### 取り組む課題
1) 次の(a)〜(c)の記述が前立腺肥大症についての文章の内容と合っているかを、それぞれ「はい」か「いいえ」で答えてください。判断の決め手となる文章中の語句もそのまま引用してください。
(a) 前立腺肥大症の原因は、すでに明確になっている。
(b) 厚生統計協会の調査によると、この15年間で患者数は3倍に増えている。
(c) 受診している人は、潜在数の半分程度と考えられている。
2) 前立腺肥大症についての文章を、最後の文の後から続けて書いてください。

### 本文
=====
原因はまだ明確になっていませんが、男性ホルモンの一種アンドロゲンが加齢によって減少すると、不足したアンドロゲンを取り込もうとして前立腺が肥大化するのではないか、と推測されています。
したがって男性の場合、前立腺肥大症は加齢にともなってだれにでも起こりうる病気だといえます。厚生統計協会の調査では、この15年間で患者数が3倍と急増しています(※2)。しかも受診している人は、潜在数の1割程度と考えられているので、実際にはとても多くの人が排尿トラブルをかかえていることになります。
トシのせいで仕方ない、受診がちょっと恥ずかしい…そんなふうに思っていませんか。放置していると、尿漏れなどで日常生活に支障をきたしたり、とつぜん尿が出なくなったり(尿閉)、トイレを気にして水分を控えすぎ脱水症状や脳梗塞などのリスクを高めてしまうこともあります。
=====
### 提供データ
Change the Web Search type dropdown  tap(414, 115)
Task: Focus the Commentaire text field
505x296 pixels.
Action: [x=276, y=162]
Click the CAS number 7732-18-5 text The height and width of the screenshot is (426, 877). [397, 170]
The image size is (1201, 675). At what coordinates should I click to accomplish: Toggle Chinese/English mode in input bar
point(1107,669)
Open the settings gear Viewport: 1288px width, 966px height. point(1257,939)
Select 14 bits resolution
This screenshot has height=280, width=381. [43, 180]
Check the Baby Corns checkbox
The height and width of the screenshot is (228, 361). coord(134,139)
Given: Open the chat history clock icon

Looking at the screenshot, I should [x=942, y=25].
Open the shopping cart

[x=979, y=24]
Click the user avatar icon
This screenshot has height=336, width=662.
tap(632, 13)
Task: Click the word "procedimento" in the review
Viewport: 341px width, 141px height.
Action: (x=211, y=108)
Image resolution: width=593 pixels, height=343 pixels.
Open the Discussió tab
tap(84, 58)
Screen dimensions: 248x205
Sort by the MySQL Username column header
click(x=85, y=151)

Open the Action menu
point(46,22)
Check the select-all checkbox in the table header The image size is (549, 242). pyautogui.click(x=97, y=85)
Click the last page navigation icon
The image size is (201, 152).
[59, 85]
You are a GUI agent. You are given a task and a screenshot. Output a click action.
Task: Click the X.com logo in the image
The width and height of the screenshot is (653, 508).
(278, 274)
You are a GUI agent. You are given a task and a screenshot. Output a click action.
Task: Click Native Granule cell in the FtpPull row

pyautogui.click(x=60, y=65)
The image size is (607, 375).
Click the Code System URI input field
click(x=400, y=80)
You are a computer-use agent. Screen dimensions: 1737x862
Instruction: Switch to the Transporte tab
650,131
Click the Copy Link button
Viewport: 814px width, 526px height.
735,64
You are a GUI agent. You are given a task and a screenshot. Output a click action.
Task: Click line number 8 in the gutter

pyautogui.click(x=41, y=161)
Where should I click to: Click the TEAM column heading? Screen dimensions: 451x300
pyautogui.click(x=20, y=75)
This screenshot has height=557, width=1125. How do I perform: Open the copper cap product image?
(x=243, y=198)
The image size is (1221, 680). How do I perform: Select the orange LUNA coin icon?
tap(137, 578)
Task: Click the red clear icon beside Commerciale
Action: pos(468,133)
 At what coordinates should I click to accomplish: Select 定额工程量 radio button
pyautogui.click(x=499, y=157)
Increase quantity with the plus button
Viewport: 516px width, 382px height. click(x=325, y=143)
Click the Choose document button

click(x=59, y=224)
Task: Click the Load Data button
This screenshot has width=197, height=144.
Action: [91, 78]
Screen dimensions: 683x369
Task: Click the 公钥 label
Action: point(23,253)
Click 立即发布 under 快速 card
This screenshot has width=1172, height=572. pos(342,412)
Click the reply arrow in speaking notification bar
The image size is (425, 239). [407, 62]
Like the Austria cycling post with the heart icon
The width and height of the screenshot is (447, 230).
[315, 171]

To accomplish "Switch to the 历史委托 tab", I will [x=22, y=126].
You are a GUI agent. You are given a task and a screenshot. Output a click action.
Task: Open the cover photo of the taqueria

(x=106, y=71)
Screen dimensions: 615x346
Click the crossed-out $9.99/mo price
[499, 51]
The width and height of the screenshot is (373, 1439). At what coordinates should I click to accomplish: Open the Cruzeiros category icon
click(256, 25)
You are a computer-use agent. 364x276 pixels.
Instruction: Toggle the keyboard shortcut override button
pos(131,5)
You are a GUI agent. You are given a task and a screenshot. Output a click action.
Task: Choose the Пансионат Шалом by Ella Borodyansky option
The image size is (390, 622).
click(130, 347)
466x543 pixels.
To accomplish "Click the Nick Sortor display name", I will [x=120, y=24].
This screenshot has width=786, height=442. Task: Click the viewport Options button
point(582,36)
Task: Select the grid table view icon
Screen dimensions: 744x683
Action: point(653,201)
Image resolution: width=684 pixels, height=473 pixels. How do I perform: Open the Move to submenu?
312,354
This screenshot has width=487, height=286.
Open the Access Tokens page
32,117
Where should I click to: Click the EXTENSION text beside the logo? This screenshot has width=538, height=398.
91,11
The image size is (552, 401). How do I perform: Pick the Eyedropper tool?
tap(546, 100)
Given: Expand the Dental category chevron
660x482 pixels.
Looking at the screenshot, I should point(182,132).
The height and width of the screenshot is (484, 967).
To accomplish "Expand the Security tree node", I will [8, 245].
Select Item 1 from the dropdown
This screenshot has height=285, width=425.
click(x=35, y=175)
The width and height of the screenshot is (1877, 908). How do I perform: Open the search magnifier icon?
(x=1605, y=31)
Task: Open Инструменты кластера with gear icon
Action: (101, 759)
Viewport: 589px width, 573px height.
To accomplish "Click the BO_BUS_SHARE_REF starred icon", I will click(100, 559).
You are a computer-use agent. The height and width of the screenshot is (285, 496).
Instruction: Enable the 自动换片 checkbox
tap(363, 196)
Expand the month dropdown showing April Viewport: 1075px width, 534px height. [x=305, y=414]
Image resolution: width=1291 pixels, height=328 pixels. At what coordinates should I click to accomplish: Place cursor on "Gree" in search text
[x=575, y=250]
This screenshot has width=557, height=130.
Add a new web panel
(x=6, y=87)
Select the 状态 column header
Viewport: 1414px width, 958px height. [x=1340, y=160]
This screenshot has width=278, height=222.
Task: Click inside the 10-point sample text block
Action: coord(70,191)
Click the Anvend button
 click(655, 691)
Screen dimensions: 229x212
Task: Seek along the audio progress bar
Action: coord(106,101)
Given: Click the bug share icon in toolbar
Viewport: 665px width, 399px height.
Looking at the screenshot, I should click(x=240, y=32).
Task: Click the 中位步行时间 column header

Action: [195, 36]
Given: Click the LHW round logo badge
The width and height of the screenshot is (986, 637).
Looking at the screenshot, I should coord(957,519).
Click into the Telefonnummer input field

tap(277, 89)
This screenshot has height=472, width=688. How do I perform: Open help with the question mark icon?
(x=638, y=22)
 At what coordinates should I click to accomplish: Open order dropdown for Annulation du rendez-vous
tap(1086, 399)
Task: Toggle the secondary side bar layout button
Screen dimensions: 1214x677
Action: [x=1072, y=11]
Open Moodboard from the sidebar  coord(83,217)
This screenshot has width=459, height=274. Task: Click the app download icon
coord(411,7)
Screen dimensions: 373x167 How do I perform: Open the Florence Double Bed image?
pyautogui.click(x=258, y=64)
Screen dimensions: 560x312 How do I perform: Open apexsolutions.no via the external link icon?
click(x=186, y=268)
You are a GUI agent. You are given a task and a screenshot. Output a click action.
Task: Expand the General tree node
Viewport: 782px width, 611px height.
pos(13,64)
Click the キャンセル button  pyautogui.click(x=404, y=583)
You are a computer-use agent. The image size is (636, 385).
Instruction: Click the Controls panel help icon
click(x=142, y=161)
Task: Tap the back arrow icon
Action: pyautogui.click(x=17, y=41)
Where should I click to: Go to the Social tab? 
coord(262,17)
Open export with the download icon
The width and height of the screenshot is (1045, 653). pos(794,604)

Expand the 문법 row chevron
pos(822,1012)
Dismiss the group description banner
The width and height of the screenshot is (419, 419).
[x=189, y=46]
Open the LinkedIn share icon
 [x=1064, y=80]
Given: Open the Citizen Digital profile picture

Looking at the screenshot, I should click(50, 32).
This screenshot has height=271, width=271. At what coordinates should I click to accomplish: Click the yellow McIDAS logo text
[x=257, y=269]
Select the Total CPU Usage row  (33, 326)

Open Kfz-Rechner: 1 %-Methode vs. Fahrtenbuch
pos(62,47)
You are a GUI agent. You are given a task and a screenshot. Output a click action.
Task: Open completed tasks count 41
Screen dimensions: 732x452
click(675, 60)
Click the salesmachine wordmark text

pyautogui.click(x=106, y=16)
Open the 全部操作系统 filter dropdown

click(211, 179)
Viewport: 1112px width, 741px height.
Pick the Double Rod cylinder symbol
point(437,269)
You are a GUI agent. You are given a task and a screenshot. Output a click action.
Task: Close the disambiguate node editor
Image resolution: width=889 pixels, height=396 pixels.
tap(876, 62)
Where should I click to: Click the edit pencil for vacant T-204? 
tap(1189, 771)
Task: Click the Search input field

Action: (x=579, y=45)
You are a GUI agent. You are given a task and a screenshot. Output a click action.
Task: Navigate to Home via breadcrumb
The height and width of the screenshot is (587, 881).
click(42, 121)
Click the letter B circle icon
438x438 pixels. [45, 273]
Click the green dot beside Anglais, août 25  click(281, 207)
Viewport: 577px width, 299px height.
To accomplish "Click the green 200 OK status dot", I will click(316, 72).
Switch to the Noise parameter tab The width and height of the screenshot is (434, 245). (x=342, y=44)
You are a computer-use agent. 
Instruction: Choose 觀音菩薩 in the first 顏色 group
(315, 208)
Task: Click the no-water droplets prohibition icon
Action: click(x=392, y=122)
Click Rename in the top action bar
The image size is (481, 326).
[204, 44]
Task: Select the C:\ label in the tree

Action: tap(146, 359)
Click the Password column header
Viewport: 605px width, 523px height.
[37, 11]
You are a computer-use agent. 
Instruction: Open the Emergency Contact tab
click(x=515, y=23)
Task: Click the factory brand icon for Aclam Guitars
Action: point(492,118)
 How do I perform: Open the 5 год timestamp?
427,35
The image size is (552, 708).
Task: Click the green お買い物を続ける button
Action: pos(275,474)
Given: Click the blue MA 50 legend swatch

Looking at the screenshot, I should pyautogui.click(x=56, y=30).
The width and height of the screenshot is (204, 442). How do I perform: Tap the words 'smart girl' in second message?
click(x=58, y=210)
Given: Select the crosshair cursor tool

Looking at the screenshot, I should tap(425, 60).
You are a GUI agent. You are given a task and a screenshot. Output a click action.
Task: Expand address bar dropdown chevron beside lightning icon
=====
### 解答一覧
1)
(a) いいえ。「原因はまだ明確になっていませんが」
(b) はい。「この15年間で患者数が3倍と急増しています」
(c) いいえ。「潜在数の1割程度と考えられている」

2)
また、腎臓に障害を起こしたり、症状が似ている前立腺がんに気づかないこともあります。初期段階なら生活改善や薬で治る可能性も高いので、早めに受診しましょう。

(※1)過活動膀胱は、加齢にともなう神経系のトラブルや膀胱の柔軟性の低下などによって、トイレが近い、我慢できなくなるなどの排尿トラブルを起こす病気です。近年知られるようになった病気ですが、高齢化にともない患者数が急増しています。前立腺肥大症が原因で、過活動膀胱になるケースもあります。

(※2)厚生統計協会の「患者調査(2002年)」によると、前立腺肥大症の患者数は1987年の約13万5000人に対し、2002年には約39万8000人となっています。しかし、まだ受診していない人が10倍程度いると推測されています。

vol.77 排尿トラブル...前立腺肥大症のチェックを

前立腺肥大症の症状とは

前立腺肥大症になると、人によって次のような症状がみられます。

(1) 尿の勢いがよくない。
(2) 尿が途中で途切れる。
(3) 終わったあとも尿が残っている感じがする(残尿感)。
(4) お腹に力を入れないと尿が出にくい(腹圧排尿)。
(5) トイレの回数が多い(頻尿)。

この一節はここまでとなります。